Products Up incident

Failure of Scheduled Database Job and Subsequent Job Processing Interruptions

Products Up experienced a critical incident on May 1, 2024, lasting —. The incident has been resolved; the full update timeline is below.

Started: May 01, 2024, 07:01 AM UTC
Resolved: Apr 30, 2024, 10:00 PM UTC
Duration: —
Detected by Pingoru: May 01, 2024, 07:01 AM UTC

Update timeline

resolved May 01, 2024, 07:01 AM UTC

A critical failure occurred in the scheduled job designed to add partitions to several tables within our database. This scheduled maintenance task did not execute as planned, directly impacting all processing jobs that rely on these database tables. Consequently, all processing jobs scheduled between 00:00 and 06:00 UTC+2 were unable to run, leading to significant delays and disruption of normal operations.
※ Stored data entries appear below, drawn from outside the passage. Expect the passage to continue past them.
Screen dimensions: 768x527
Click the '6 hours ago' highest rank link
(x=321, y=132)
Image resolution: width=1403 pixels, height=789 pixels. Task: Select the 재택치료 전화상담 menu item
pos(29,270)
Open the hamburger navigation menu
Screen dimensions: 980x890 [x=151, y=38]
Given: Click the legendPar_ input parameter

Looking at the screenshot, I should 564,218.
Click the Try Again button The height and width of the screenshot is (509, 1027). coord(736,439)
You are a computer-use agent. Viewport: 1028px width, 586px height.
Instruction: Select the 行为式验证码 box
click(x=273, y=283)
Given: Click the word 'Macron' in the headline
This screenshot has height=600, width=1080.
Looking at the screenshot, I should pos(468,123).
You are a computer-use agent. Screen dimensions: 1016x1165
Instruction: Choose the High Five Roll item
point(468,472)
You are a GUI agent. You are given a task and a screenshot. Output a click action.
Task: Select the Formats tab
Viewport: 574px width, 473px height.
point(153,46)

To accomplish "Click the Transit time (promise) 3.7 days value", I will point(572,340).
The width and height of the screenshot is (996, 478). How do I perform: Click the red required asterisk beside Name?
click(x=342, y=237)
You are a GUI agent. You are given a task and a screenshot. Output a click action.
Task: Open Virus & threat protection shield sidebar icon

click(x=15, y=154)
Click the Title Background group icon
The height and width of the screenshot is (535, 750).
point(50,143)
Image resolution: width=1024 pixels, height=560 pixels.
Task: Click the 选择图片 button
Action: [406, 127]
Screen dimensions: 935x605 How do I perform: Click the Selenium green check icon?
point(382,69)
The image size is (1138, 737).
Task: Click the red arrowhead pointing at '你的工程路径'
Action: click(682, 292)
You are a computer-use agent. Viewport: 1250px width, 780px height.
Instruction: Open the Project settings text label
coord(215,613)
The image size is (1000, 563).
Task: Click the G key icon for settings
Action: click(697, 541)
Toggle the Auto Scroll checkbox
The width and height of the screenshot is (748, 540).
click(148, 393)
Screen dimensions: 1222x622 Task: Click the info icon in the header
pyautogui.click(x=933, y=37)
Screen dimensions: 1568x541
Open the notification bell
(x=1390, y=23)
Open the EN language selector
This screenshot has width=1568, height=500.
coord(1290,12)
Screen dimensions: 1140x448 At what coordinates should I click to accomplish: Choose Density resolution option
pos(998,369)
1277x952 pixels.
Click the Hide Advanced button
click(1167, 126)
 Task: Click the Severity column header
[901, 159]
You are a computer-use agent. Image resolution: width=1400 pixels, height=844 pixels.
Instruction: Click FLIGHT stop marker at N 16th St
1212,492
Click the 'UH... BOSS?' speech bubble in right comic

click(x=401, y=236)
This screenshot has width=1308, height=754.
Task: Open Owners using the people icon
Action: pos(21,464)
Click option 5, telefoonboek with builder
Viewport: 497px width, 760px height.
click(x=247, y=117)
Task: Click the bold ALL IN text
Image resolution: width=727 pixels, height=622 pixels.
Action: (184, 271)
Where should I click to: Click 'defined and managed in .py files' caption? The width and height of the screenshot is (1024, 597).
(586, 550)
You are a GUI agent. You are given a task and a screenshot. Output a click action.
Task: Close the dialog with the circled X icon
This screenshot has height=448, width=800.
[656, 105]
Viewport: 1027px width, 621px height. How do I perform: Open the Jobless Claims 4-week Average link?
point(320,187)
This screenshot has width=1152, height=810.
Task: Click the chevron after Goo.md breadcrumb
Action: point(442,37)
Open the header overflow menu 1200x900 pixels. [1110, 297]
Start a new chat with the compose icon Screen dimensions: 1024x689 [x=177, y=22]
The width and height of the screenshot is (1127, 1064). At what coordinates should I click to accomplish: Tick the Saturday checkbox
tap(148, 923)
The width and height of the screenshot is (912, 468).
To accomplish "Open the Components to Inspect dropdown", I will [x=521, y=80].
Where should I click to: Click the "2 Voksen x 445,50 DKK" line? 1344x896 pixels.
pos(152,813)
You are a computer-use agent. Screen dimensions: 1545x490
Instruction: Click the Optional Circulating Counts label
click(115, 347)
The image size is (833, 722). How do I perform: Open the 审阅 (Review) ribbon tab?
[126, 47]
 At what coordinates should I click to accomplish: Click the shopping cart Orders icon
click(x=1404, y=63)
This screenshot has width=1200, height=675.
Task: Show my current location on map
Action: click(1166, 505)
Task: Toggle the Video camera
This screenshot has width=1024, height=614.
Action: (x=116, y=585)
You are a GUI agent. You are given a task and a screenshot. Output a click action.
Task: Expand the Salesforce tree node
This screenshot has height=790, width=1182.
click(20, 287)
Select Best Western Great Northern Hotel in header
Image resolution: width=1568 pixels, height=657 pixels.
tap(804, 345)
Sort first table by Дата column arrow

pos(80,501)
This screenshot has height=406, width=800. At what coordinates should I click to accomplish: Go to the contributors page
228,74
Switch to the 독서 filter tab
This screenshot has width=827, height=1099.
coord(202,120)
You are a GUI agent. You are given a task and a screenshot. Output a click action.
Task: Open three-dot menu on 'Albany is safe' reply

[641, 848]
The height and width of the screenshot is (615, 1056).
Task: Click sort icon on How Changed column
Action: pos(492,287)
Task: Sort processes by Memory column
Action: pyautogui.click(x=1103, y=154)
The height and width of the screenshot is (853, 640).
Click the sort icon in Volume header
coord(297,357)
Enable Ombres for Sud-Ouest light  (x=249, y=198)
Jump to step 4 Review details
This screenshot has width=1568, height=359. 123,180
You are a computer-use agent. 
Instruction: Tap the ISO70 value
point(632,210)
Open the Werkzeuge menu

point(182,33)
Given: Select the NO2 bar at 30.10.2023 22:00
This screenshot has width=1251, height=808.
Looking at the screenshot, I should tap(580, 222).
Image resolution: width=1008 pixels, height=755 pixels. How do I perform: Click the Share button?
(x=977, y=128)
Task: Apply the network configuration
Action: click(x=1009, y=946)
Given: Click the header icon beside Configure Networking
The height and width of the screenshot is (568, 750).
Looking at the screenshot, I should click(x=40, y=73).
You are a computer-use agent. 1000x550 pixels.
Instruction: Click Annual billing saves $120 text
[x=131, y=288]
Cause of Incident: The primary cause of the incident was the failure of the scheduled job tasked with adding partitions to the database tables. A deeper investigation revealed that the failure occurred due to an unforeseen software issue with our scheduler server, which also prevented the execution of our fail-safe mechanism designed to handle such failures. Operational Impact: The processing of all jobs scheduled during the affected time frame was halted, causing a backlog of data processing tasks. Immediate Actions Taken: Manual intervention was employed to run the necessary jobs once the issue was identified. Software diagnostics and immediate repairs were initiated on the scheduler server to restore its functionality. Long-Term Corrective Actions: Hardware Redundancy: Implement additional hardware redundancy for our scheduler server to mitigate the risk of a single point of failure. Enhanced Monitoring: Upgrade our monitoring systems to detect software issues more promptly before they impact critical operations. Fail-Safe Enhancements: Review and enhance the robustness of our fail-safe mechanisms to ensure they can handle unexpected failures more effectively. Regular Audits: Schedule regular audits of scheduled tasks and associated hardware to ensure they are functioning as expected without any potential risks. Conclusion: We sincerely apologize for the inconvenience caused by this incident and are committed to implementing the necessary measures to prevent such occurrences in the future. We appreciate the understanding and patience of all stakeholders during the resolution of this issue.